As we’re just over 12 months away from the implementation of the European Union’s General Data Protection Guidelines. The latest statistics suggest that many businesses have not yet begun to tackle implementing the requirements of GDPR, however, more and more are now realising that it is something that they need to start thinking about urgently. We take a look at some of the most common asked questions about the implementation of GDPR and how it will affect businesses across Europe and beyond.
What Is GDPR?
GDPR stands for the General Data Protection Regulations and is the result of many years work by the European Union to bring data protection into line with the new and previously unforeseen ways that data is now used.
What Are The Reasons For The Implementation Of GDPR?
There are two main drivers behind the new General Data Protection Regulations.
- The European Union want to give people more control over how their personal data is used by organisations. It’s important to understand that much of the current legislation was written before the internet exploited far more ways to use and exploit data such as how Google and Facebook swap access to people’s data in return for the use of their services. As the digital economy gets stronger and grows, it is hoped that improved regulation of data will improve trust across the spectrum.

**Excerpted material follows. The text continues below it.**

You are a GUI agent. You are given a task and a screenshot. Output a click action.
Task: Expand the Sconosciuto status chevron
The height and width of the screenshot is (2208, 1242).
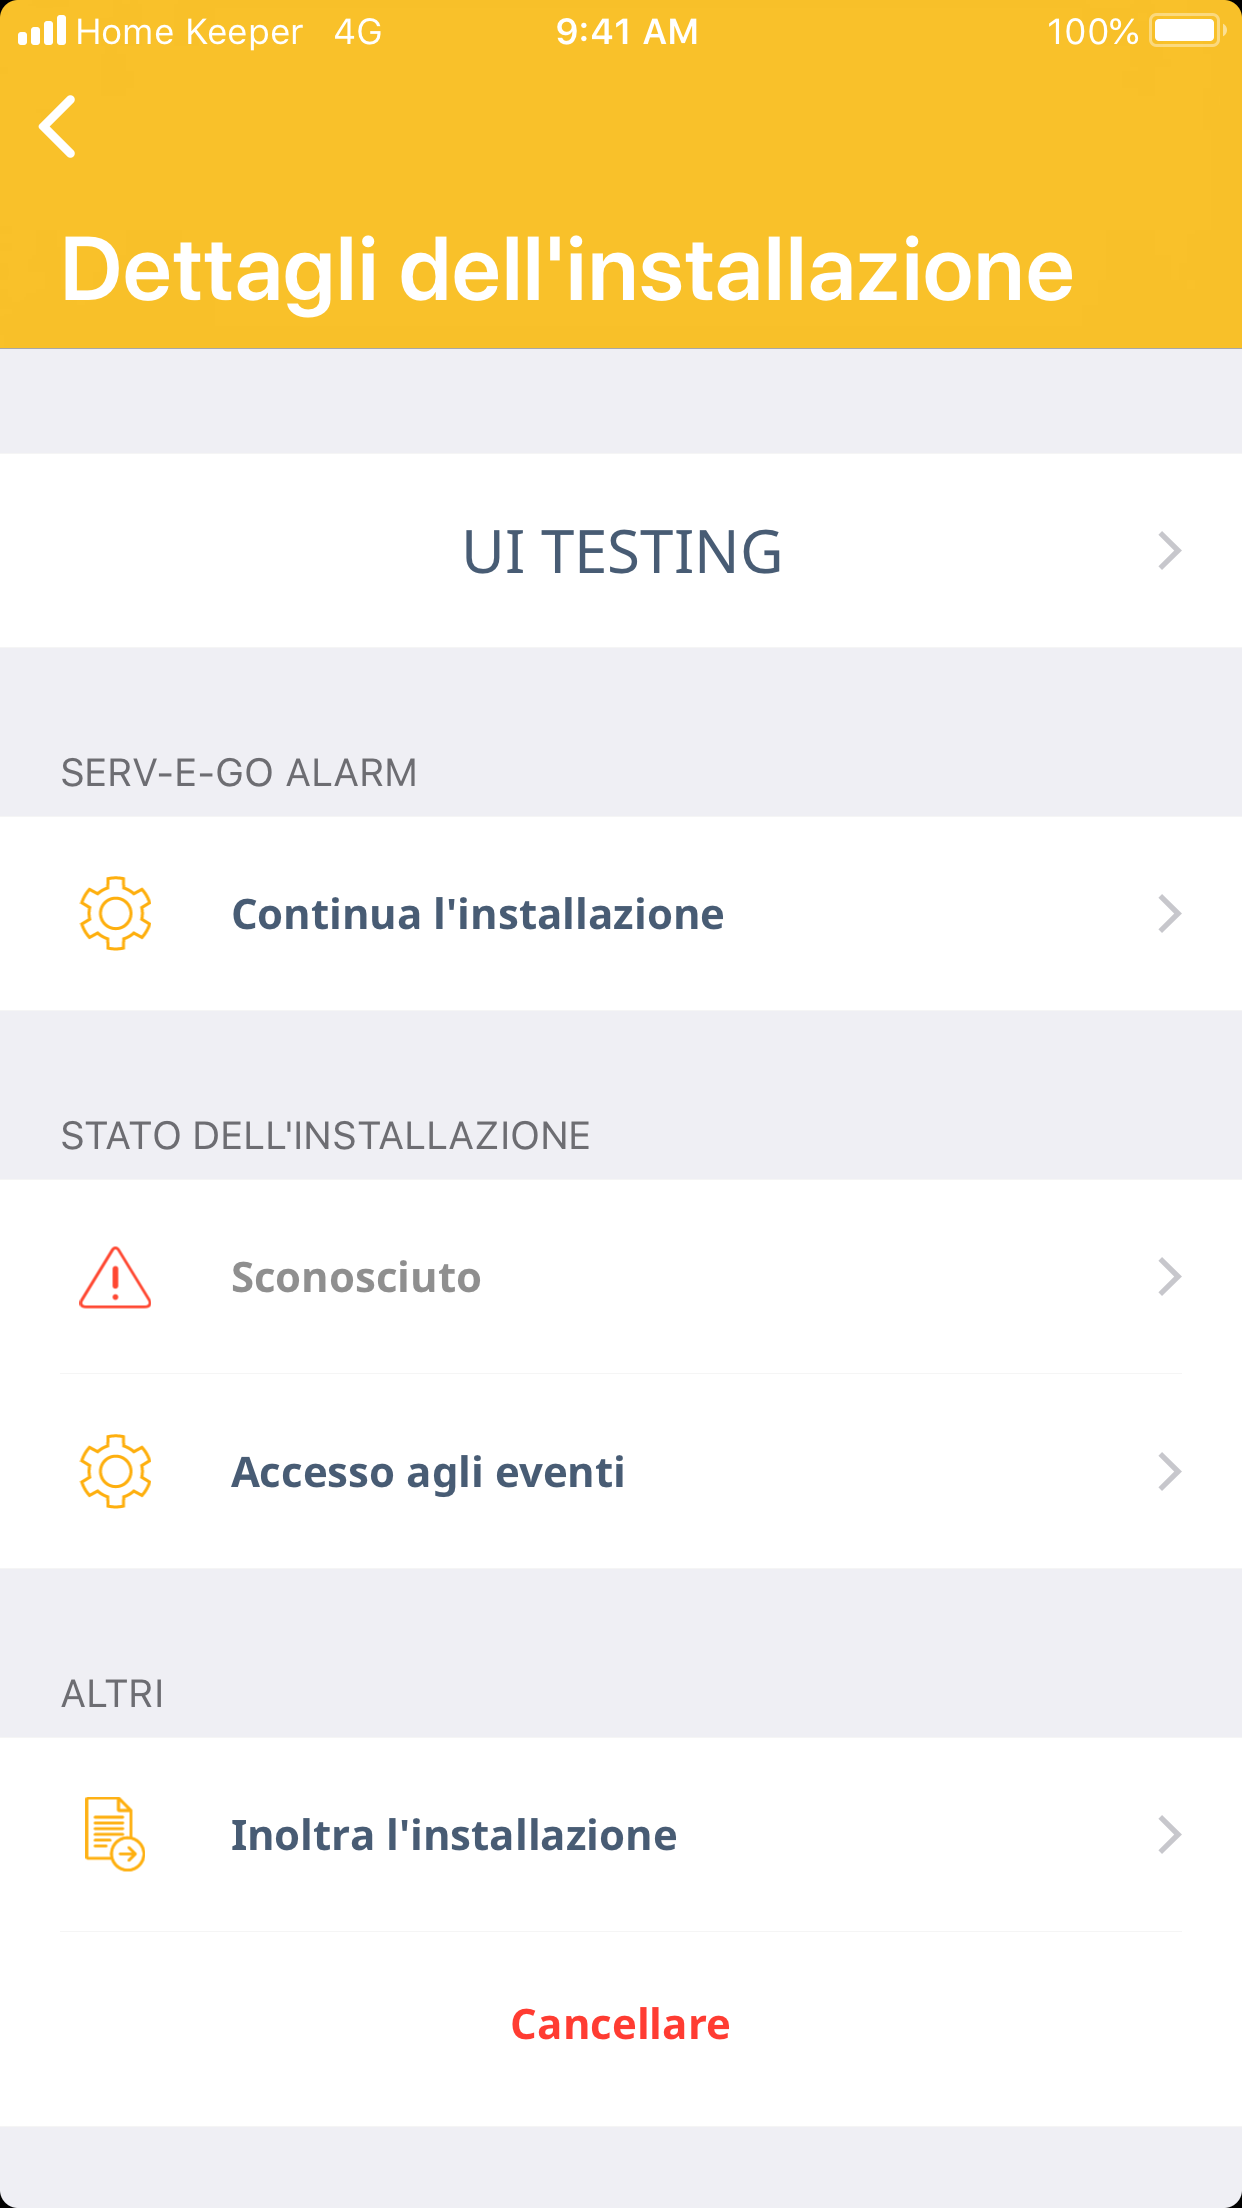pyautogui.click(x=1169, y=1277)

- The European Union also want to give businesses a clearer and simple legal environment in which to operate by making data protection laws uniform across Europe.
Who Does GDPR Apply To?
Essentially, controllers of data and processors of data are required to abide by the GDPR. Controllers are those that say how and why personal data is processed whist processors are the parties that do the actual processing of the data. So for example, the controller could be a company or a government department and the processor could be a third party firm that they outsource their data processing to.
Do the General Data Protection Regulations Only Apply To EU Countries?
Whilst the GDPR is a European Union regulation, it doesn’t just apply to those countries in the EU. Even if controllers and processors of data are based outside of the EU, if they are dealing with data belonging to EU residents, then they will have to comply with the General Data Protection Regulations. Essentially, that means any company doing business in the EU will have to comply with GDPR.
Will The GDPR Apply To The UK?
Yes, because the UK will not have left the EU by May 2018. It will also apply to any organisations in the UK post-Brexit who control or process any data that belongs to European Union residents.
Is Full Compliance Needed By May 2018?
Yes. Any organisations failing to comply with the GDPR that will come into force on May 25 2018 will face the possibility of fines. Organisations could be issued with a penalty of up to €20 million or 4% of global annual turnover, whichever is greater.